I echo everyone else's sentiments that I'm so glad she's with you and on her way to losing that unhealthy weight. Food management and a graduated exercise program will have her looking svelte in no time. Not to mention how much better she'll feel. I think you are very smart to start out very slowly with getting her moving. All that weight is very taxing for joints and heart. I, too, will be looking forward to the before and after pics.... she'll be a beauty queen soon. Thank you so much for fostering her.


----------



## hgatesy (Feb 14, 2007)

> Animal Planet Channel had a show about fat pets and it was hard looking at the poor things and how they could hardly walk.
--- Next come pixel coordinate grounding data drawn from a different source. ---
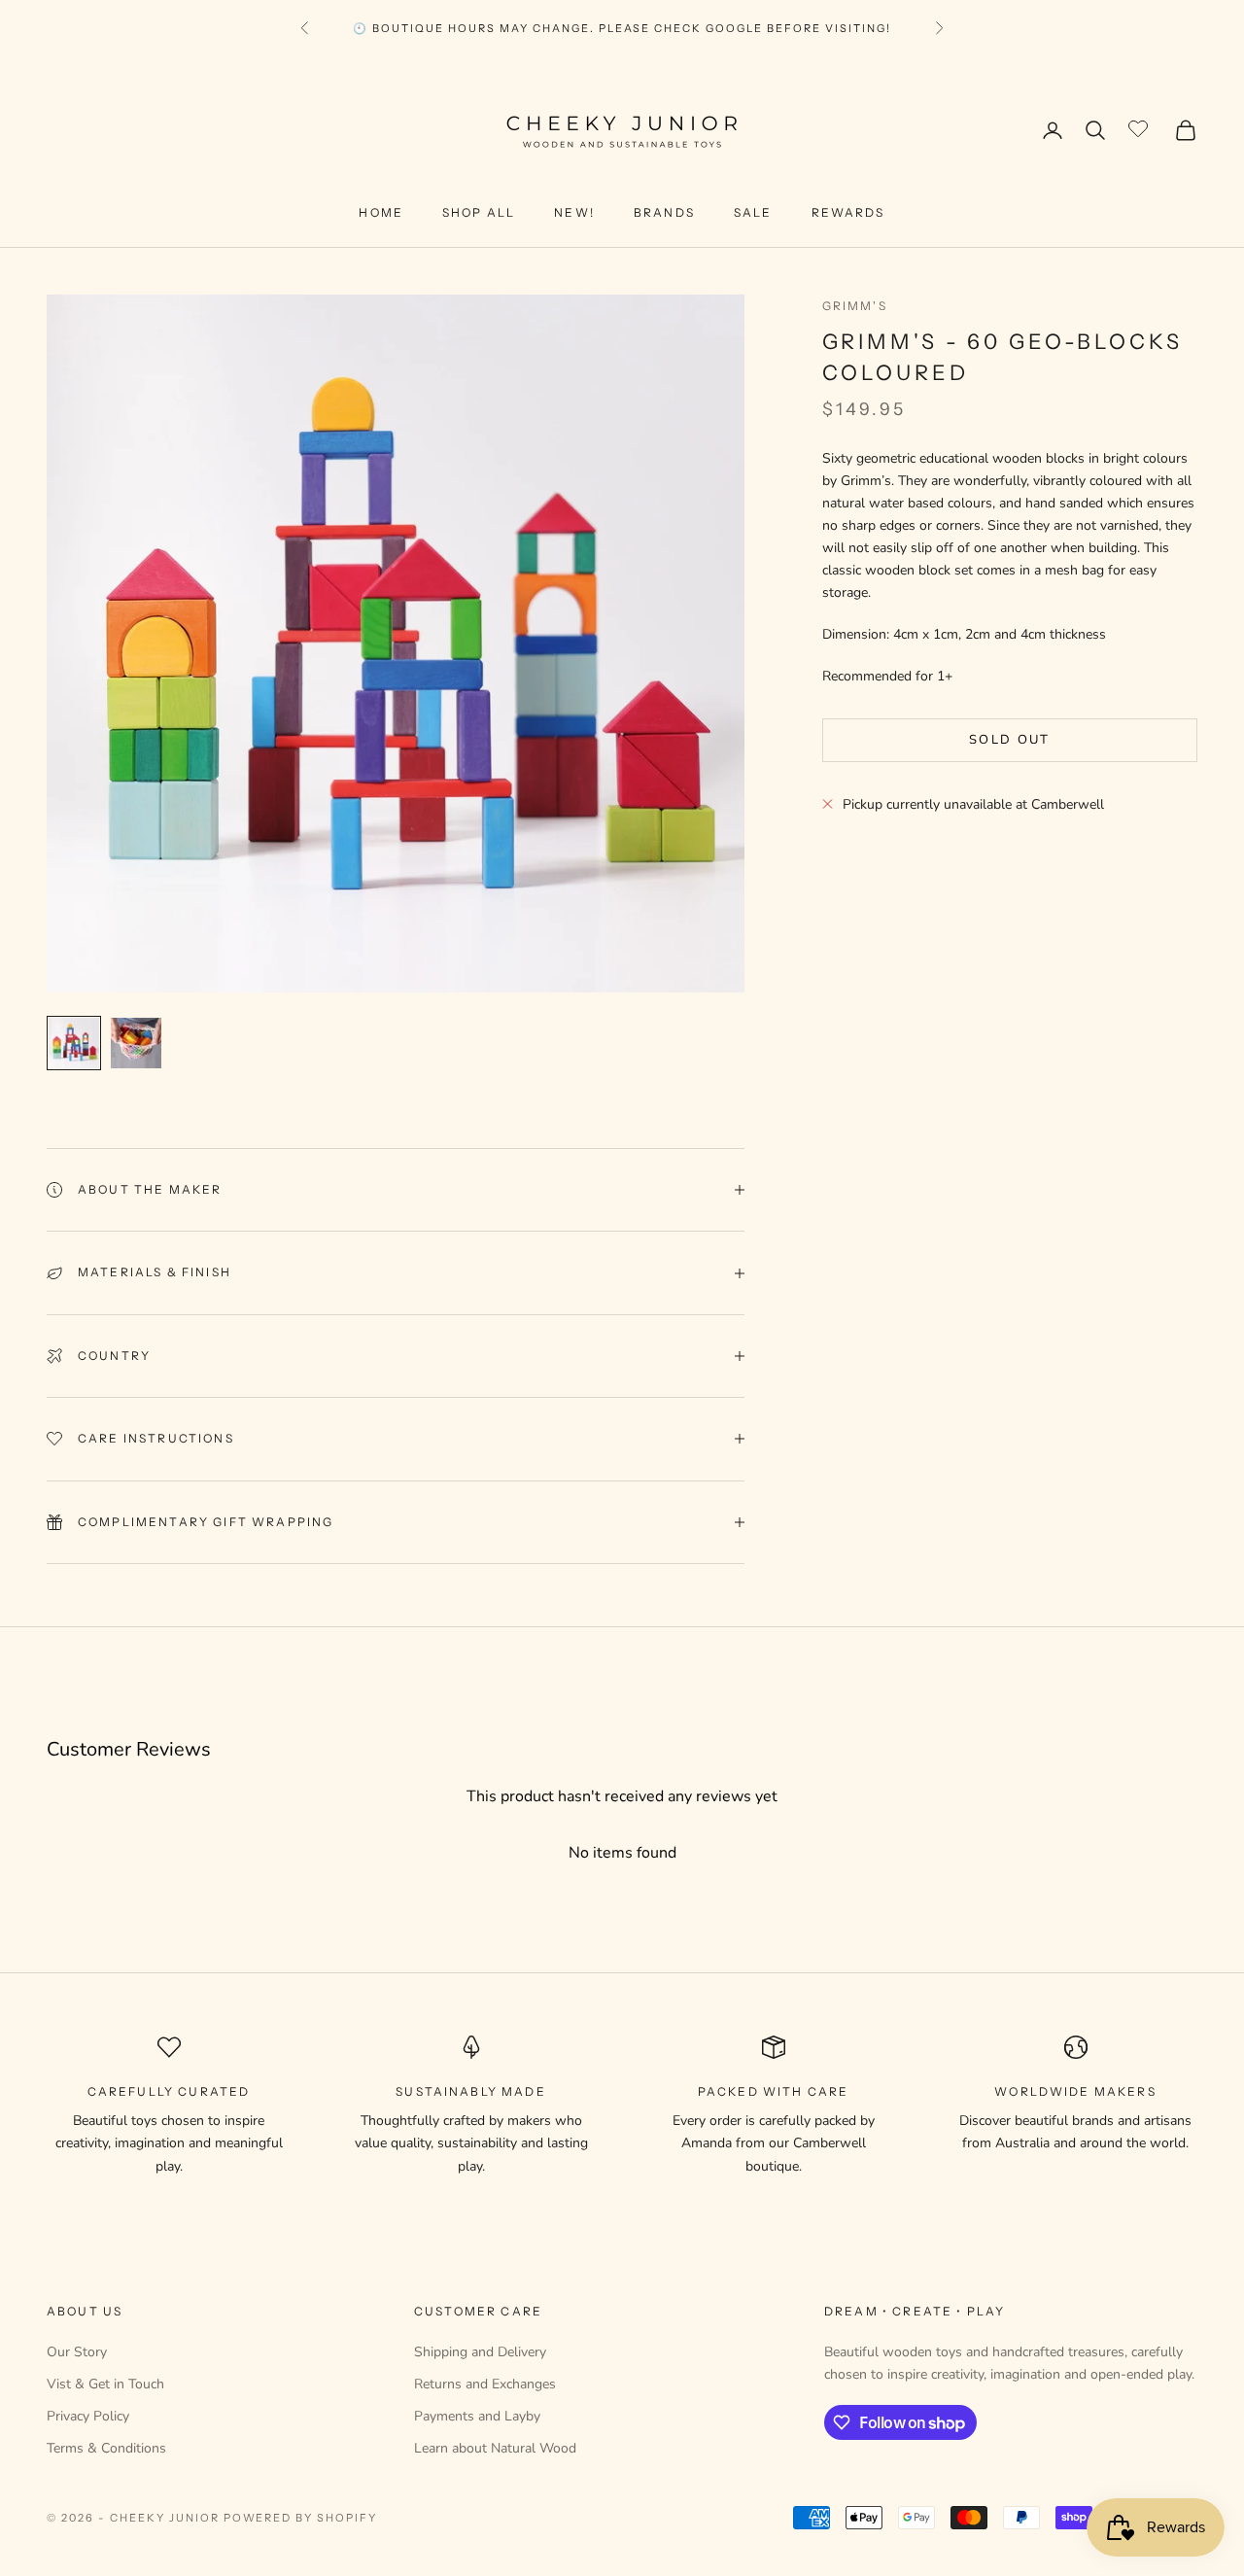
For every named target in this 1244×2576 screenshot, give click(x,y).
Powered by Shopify (301, 2517)
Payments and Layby (477, 2416)
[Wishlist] (1140, 127)
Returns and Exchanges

I think I saw that actually, and the one dog about made me sick. The people just kept feeding the poor thing! My aunt's lab is severely obese... he has fat rolls on his back when he sits and weighs about 120lbs. It's sad to see him actually, because at one time when they first got him he was a gorgeous looking guy! My mom actually told my aunt that he was fat, and she insists that his parents were large dogs! We just roll our eyes and move on to the next topic. Then when she meant Tyson (our lab) she kept commenting on how little he is. I just laughed.... it's no use.



> I really like your new avatar and signature pics...how did you get them to sit like that...they look gorgeous together!
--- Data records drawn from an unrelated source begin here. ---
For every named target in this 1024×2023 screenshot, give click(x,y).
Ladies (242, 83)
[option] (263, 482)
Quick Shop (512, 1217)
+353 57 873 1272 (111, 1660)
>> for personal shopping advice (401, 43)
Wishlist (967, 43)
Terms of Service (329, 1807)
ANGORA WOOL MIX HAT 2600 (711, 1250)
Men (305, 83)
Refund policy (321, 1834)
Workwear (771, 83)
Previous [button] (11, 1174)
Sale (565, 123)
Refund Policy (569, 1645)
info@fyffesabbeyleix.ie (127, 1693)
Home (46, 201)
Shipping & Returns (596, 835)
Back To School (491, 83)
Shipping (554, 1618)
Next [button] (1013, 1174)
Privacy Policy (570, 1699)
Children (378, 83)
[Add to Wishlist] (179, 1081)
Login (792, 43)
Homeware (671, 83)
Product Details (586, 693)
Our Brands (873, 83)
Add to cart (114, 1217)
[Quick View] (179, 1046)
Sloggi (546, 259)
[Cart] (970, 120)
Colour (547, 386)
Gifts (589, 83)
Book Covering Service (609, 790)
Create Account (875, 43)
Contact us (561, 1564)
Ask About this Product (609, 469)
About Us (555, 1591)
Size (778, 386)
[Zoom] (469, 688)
Thanks! I'm completely in love with the picture on my avatar. It's one of those rare ones that just happened... I had them in a sit together for a previous picture and then noticed that they were all perfectly lined up staring at the cat. I don't think I could do that again even if I tried!


----------



## olik (Apr 13, 2008)

she is beautiful.A lot of green beans and poop coming up.LOL


----------



## AquaClaraCanines (Mar 5, 2006)

Wow! Bless her... and you! I have one here now that needs a major fitness overhaul but NOTHING as bad as your foster does. Mine just needs to shed 10 or 15 and get used to routine exercise.


----------



## fostermom (Sep 6, 2007)

She is beautiful! She sounds so sweet, too.


----------



## Old Gold Mum2001 (Feb 25, 2007)

Such a beauty  Her and Park look great together too  You ROCK!!!
Can't wait to see updates on her


----------



## hgatesy (Feb 14, 2007)

We went to the vet today and her thyroid level came back okay.... so the weight is simply due to overeating and lack of exercise I guess! 

After the vet Tash got to spend the day at work with me, which she LOVED! Of course everyone there loved her too. Now she's happily snoring away... probably more excitement than she's had in awhile!


----------



## sharlin (Feb 26, 2007)

Bless You for the foster - - that beautiful girl is in JUST the right hands to get her down to her prime weight. She has such a wonderful face--just wanna hug her!!!


----------



## T&T (Feb 28, 2008)

*HUGS FOR YOU AND TASH*


----------